Warning: This article is technical, but it pertains to something I have been working on for the past week and is pretty important: the backing up of data on the network.

You may have heard it said before, but it bears repeating: It is not a matter of "if" your hard drive or computer is going to crash but "when".  Therefore, you should be prepared if you care about the data on your computer. Our file/print/intranet server has four 250 GB hard drives configured in a RAID-5 configuration, so that if one drive fails the other drives pick up the slack. It works, I experienced a failed drive in a 3 drive array. Because of the redundent data the drives actually store 650 GB. The data is backed up to another four drive terabyte RAID-5 server that is remotely located. There are many backup strategies, but today I am just going to cover what I do with a free open source program called Rsync. 

From the rsync web site:

rsync is a file transfer program for Unix systems. rsync uses the "rsync algorithm" which provides a very fast method for bringing remote files into sync. It does this by sending just the differences in the files across the link, without requiring that both sets of files are present at one of the ends of the link beforehand.

Some features of rsync include

  • can update whole directory trees and filesystems
  • optionally preserves symbolic links, hard links, file ownership, permissions, devices and times
  • requires no special privileges to install
  • internal pipelining reduces latency for multiple files
  • can use rsh, ssh or direct sockets as the transport
  • supports anonymous rsync which is ideal for mirroring

This command line utility is very powerful and is relatively easy to use. The following command will backup up one directory to another: rsync -av /src/foo /dest. However, for useful daily incremental backups more options are required. There are some very complex scripts written around rsync, however, with the backup option the following script will backup multiple directories to a remote server via ssh (a secure connection), retain 29-31 days of incremental backups (depending on the month), store information in a log  and email the network admin when the job is complete. The first backup may take a while, but the following ones will be much faster since only the items that have changed will be transferred.

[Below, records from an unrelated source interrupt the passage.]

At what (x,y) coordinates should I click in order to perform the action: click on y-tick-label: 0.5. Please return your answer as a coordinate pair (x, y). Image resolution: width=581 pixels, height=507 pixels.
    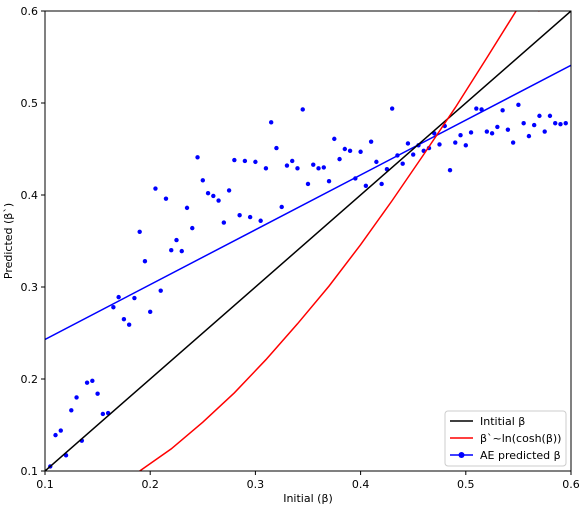
    Looking at the image, I should click on (30, 104).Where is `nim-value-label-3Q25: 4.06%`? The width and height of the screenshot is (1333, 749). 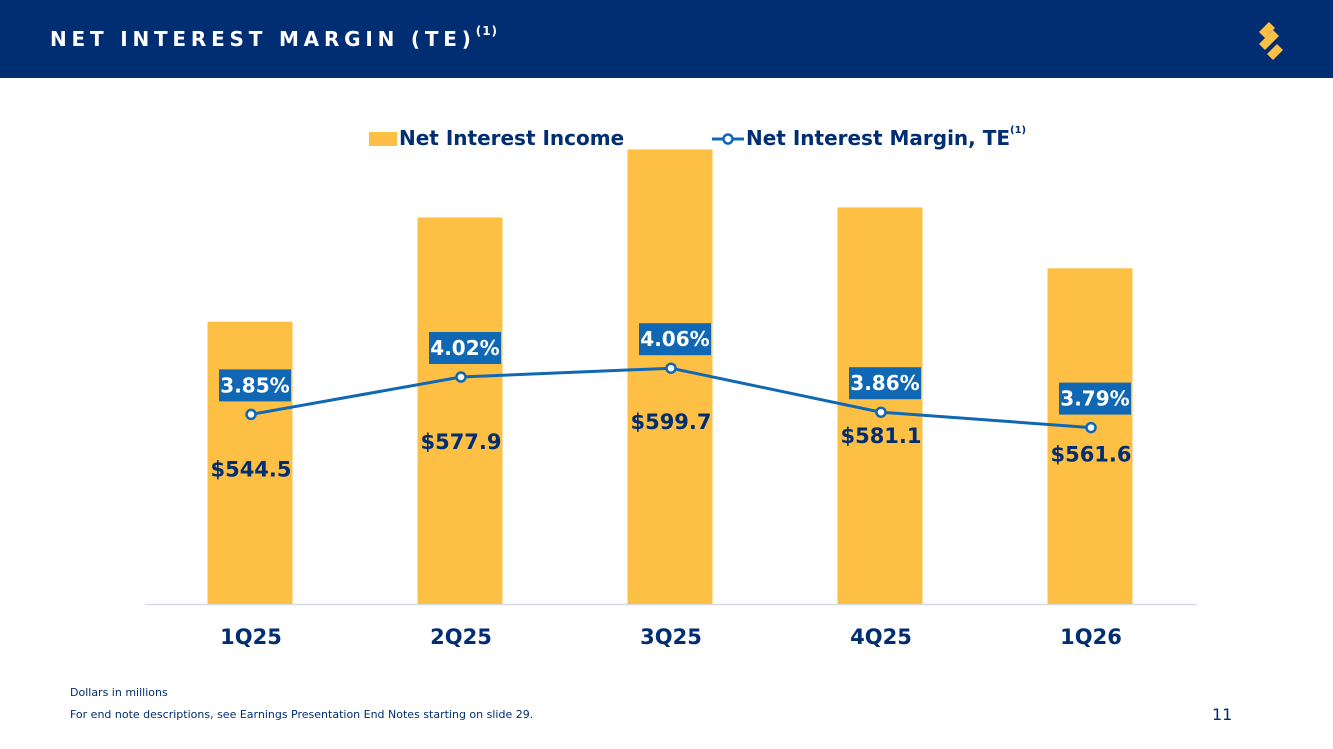
nim-value-label-3Q25: 4.06% is located at coordinates (674, 339).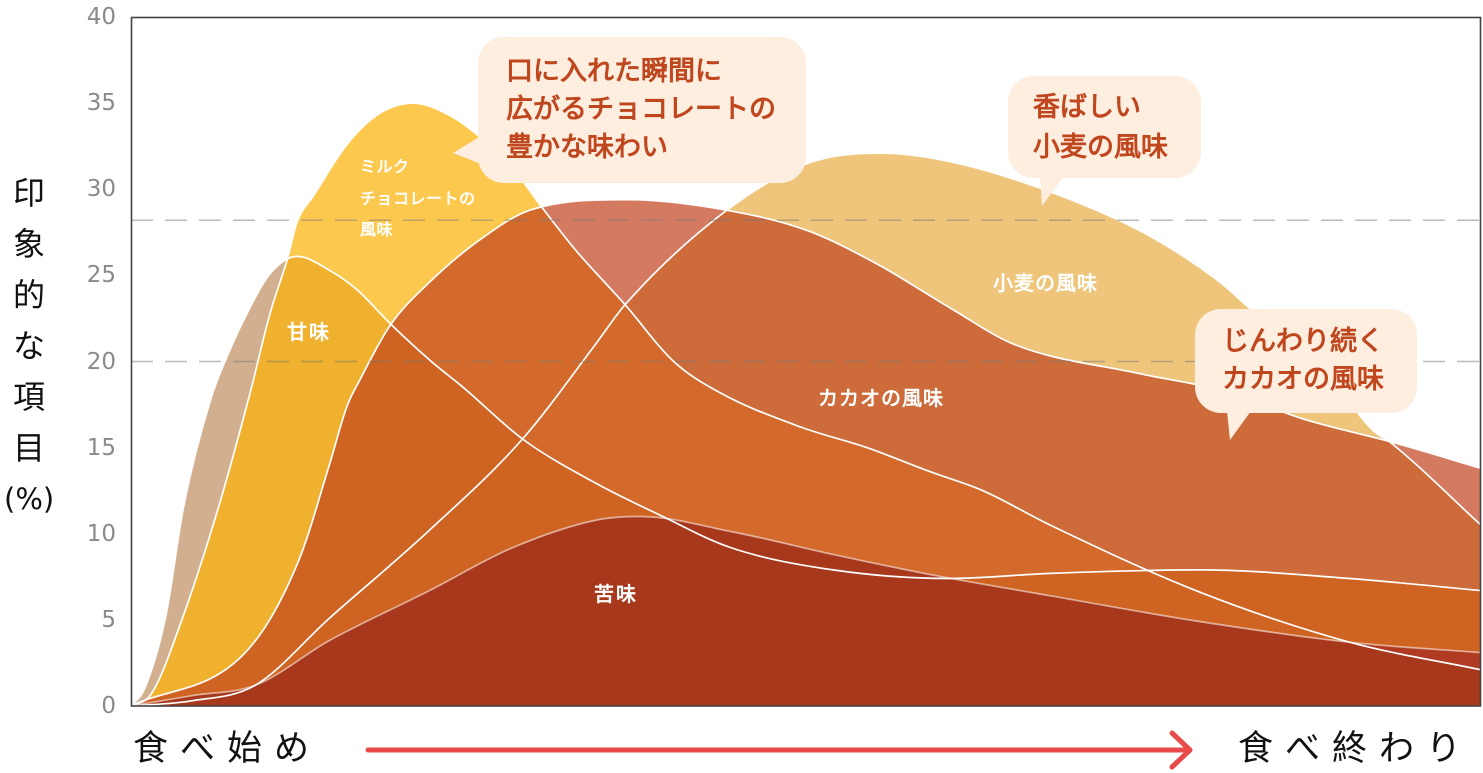  I want to click on y-axis-title-char: 項, so click(28, 397).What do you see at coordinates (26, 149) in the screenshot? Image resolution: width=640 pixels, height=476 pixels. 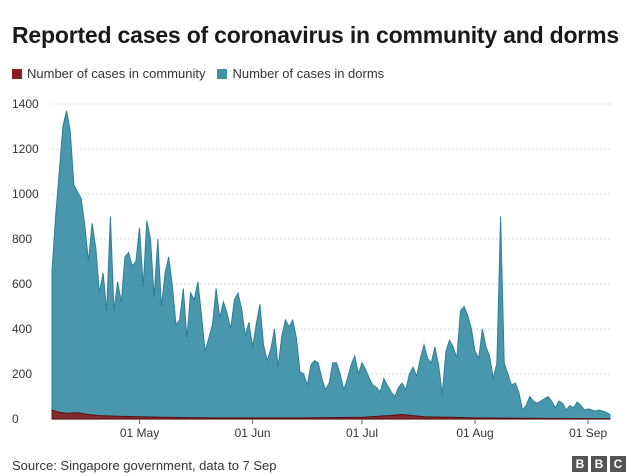 I see `y-tick-label: 1200` at bounding box center [26, 149].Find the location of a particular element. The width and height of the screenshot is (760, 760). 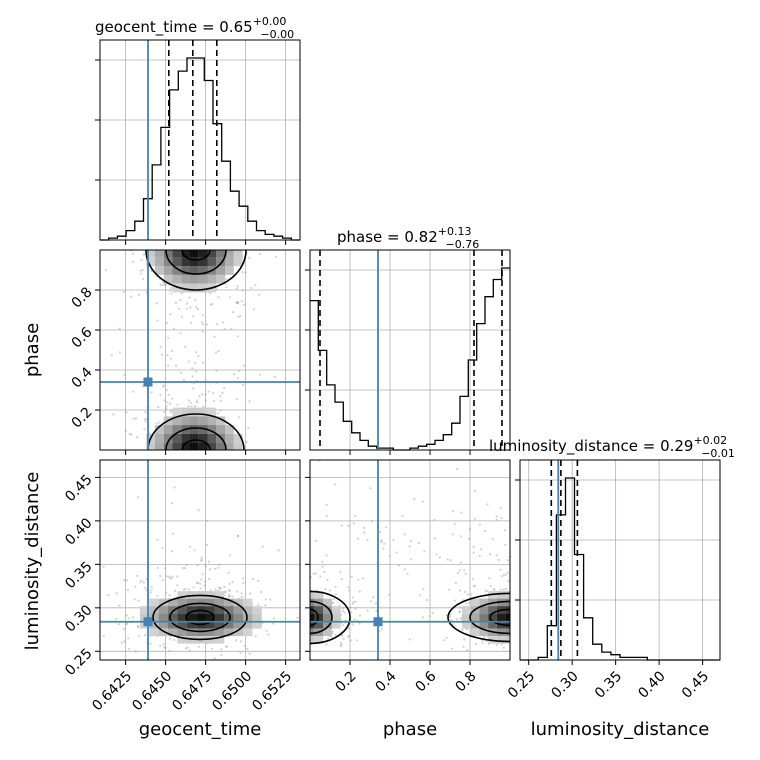

tick-label-geocent_time: 0.6450 is located at coordinates (152, 691).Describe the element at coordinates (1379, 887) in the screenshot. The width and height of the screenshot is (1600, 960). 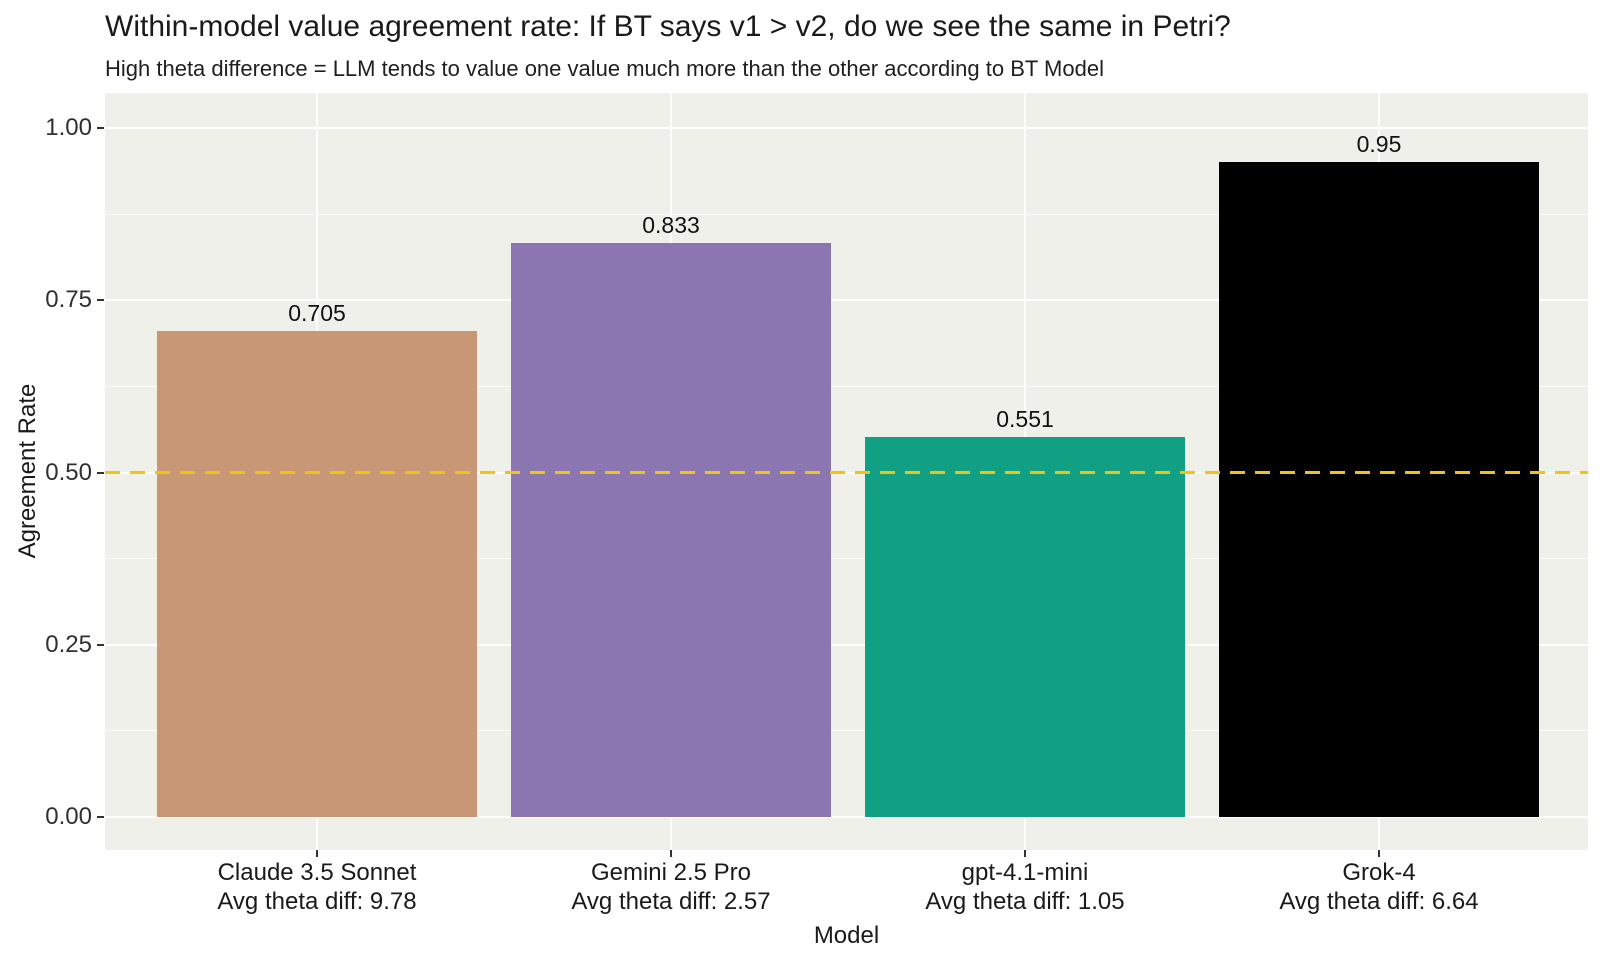
I see `x-tick-label: Grok-4 Avg theta diff: 6.64` at that location.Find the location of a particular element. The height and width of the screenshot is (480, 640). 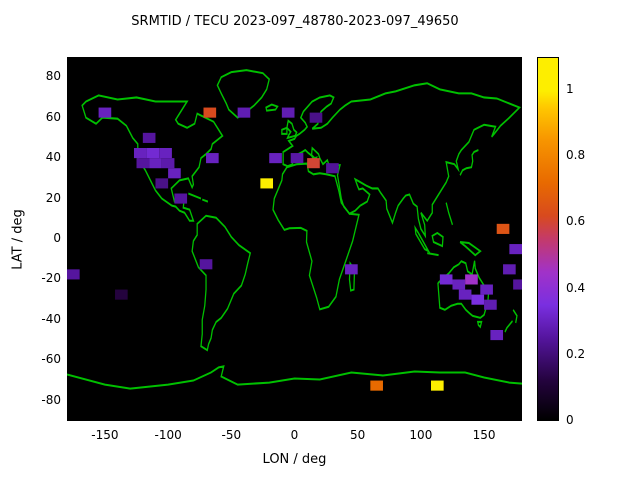

colorbar-tick-label: 1 is located at coordinates (570, 90).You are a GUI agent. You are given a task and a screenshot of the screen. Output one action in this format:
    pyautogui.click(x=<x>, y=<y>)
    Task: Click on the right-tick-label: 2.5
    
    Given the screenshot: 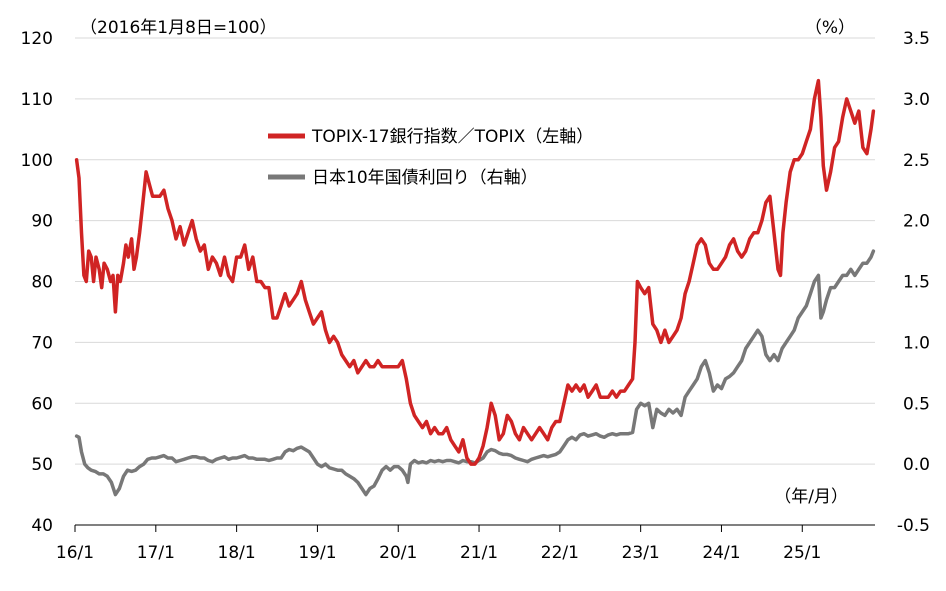 What is the action you would take?
    pyautogui.click(x=916, y=161)
    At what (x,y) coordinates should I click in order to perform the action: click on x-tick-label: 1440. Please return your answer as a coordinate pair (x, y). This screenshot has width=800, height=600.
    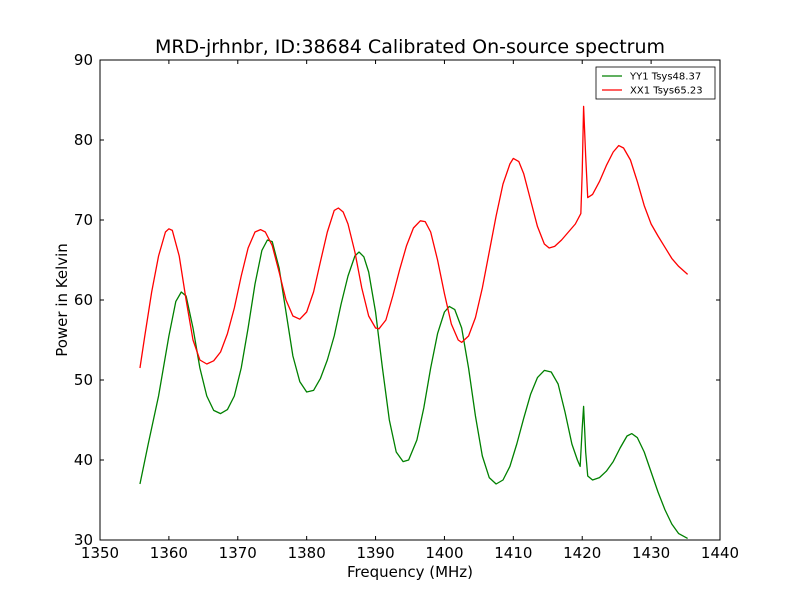
    Looking at the image, I should click on (720, 553).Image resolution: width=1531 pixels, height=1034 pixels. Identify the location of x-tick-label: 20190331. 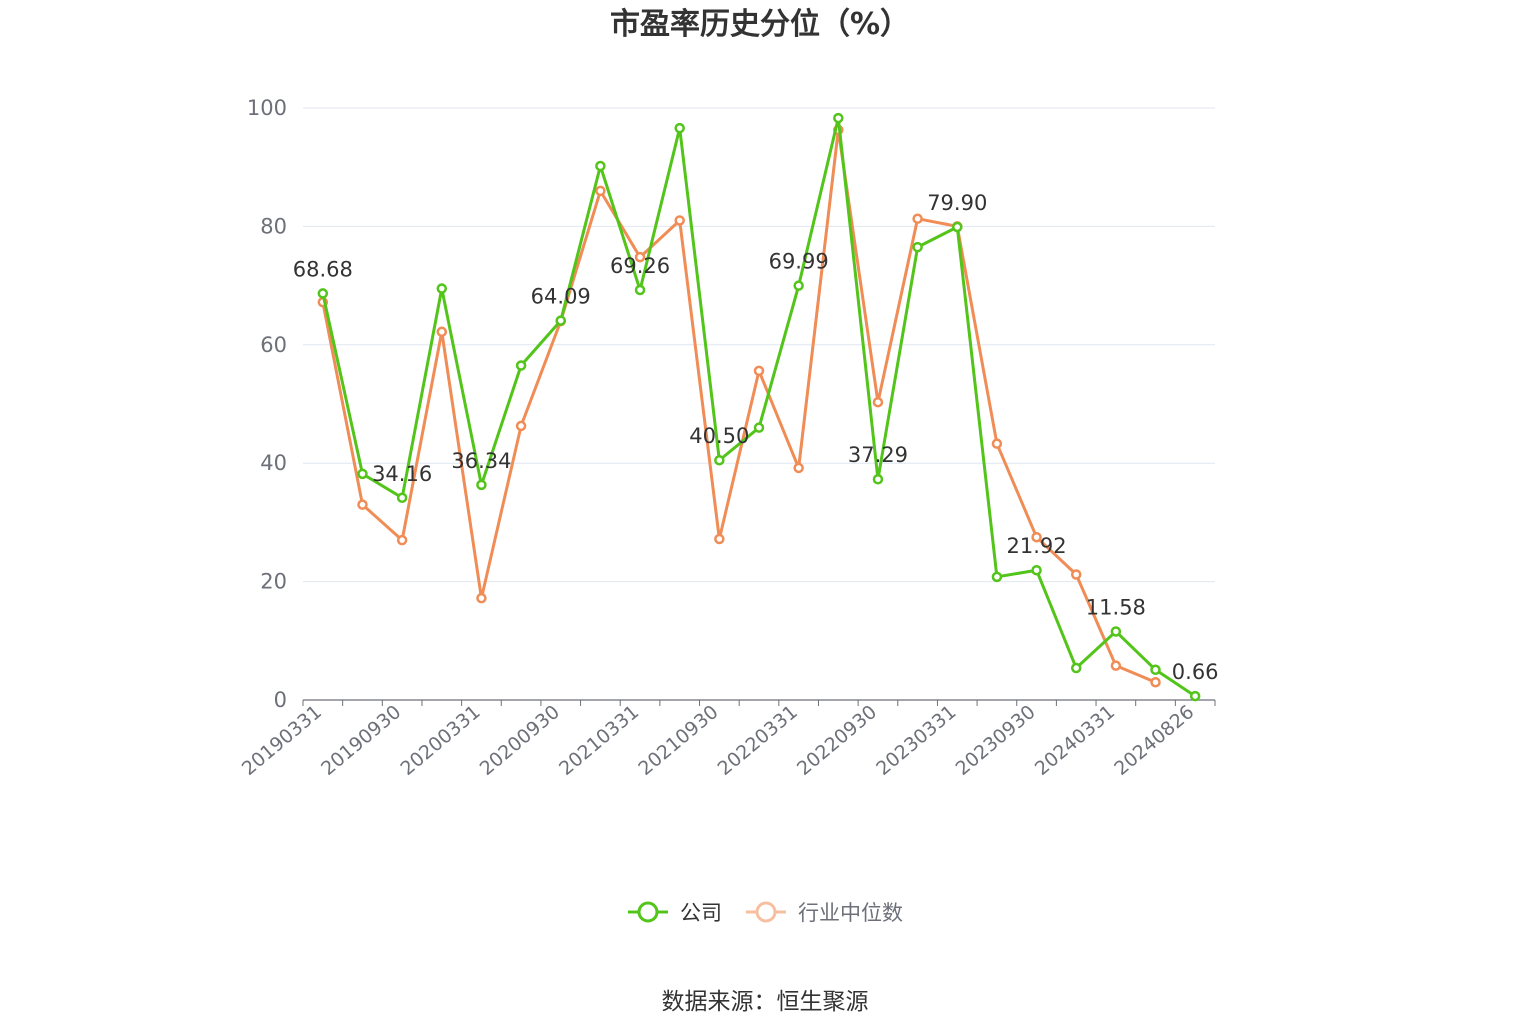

Here is the script with comments. You'll want to schedule it via cron, a scheduling application. Here is an article on how to generate and share a ssh key.

#!/bin/bash
# usage: backup.sh [ -d ]
BACKUPS=user@domainname:/c/archive
TIME_STAMP=$(date %d)
RSYNC_OPTS="-avz --timeout=600 --force --ignore-errors --delete --backup --backup-dir=/c/archive/$TIME_STAMP"
DEBUG=0
LOG_FILE=/var/log/your_rsync.log     ## Keeps a copy in /var/log
TMP_LOG_FILE=/tmp/your-tmp-rsync.log  ## Mails the current session's log
rm $TMP_LOG_FILE

CURRENT_DATE=`date`

# this option allows me to easily do a test run when I make changes
if [ "x$1" == "x-d" ]; then DEBUG=1; fi
if [ $DEBUG -eq 1 ]; then RSYNC_OPTS="$RSYNC_OPTS --dry-run"; fi

# the following line clears the last months incremental directory
[ -d $HOME/emptydir ] || mkdir $HOME/emptydir
rsync --delete -aq -e "ssh -i /your-ssh-key" $HOME/emptydir/ $BACKUPS/$TIME_STAMP
rmdir $HOME/emptydir

#Clearly shows me in the log the the start of each backup
echo "Starting Backup of your server on : $CURRENT_DATE" >> $TMP_LOG_FILE

#this is a for loop to go through each of the directories I want backed up
for DATA in /etc /var/flexshare /var/www /home
do
rsync $RSYNC_OPTS -e "ssh -i /your-ssh-key" $DATA $BACKUPS   2>1 1>>$TMP_LOG_FILE
done

#separate lines for mysql database backup, because mysql needs to be stopped 
#This step backs up th entire  database
/etc/init.d/mysqld stop
rsync $RSYNC_OPTS -e "ssh -i /your-ssh-key" /var/lib/mysql $BACKUPS 2>1 1>>$TMP_LOG_FILE
/etc/init.d/mysqld start

#appends the log for the current session to the main log file. 
cat $TMP_LOG_FILE >> $LOG_FILE
cat $TMP_LOG_FILE | mail you@domainname.com -s  "Rsync Backup Results"

exit $?

I would have included the ssh command into the RSYNC_OPTS variable, but when I did I always got the error from rsync that "-i" is not a known option. And yes I did try various combinations of single qoutes inside double and vice versa to no avail. However, the above solution works fine.  The reason for the ssh command is that your connection is secure and you do not have to manually enter your password and the job can be scheduled to run any time of the day. 

This job only takes a few minutes to run after the initial backup (which took a few hours) and I run it nightly, however if you are really paranoid you could set it up to run every hour. If you do so, change the time stamp to include the hour, as well as the day to preserve your incremental backups of which you will have many more so make sure you have the free space.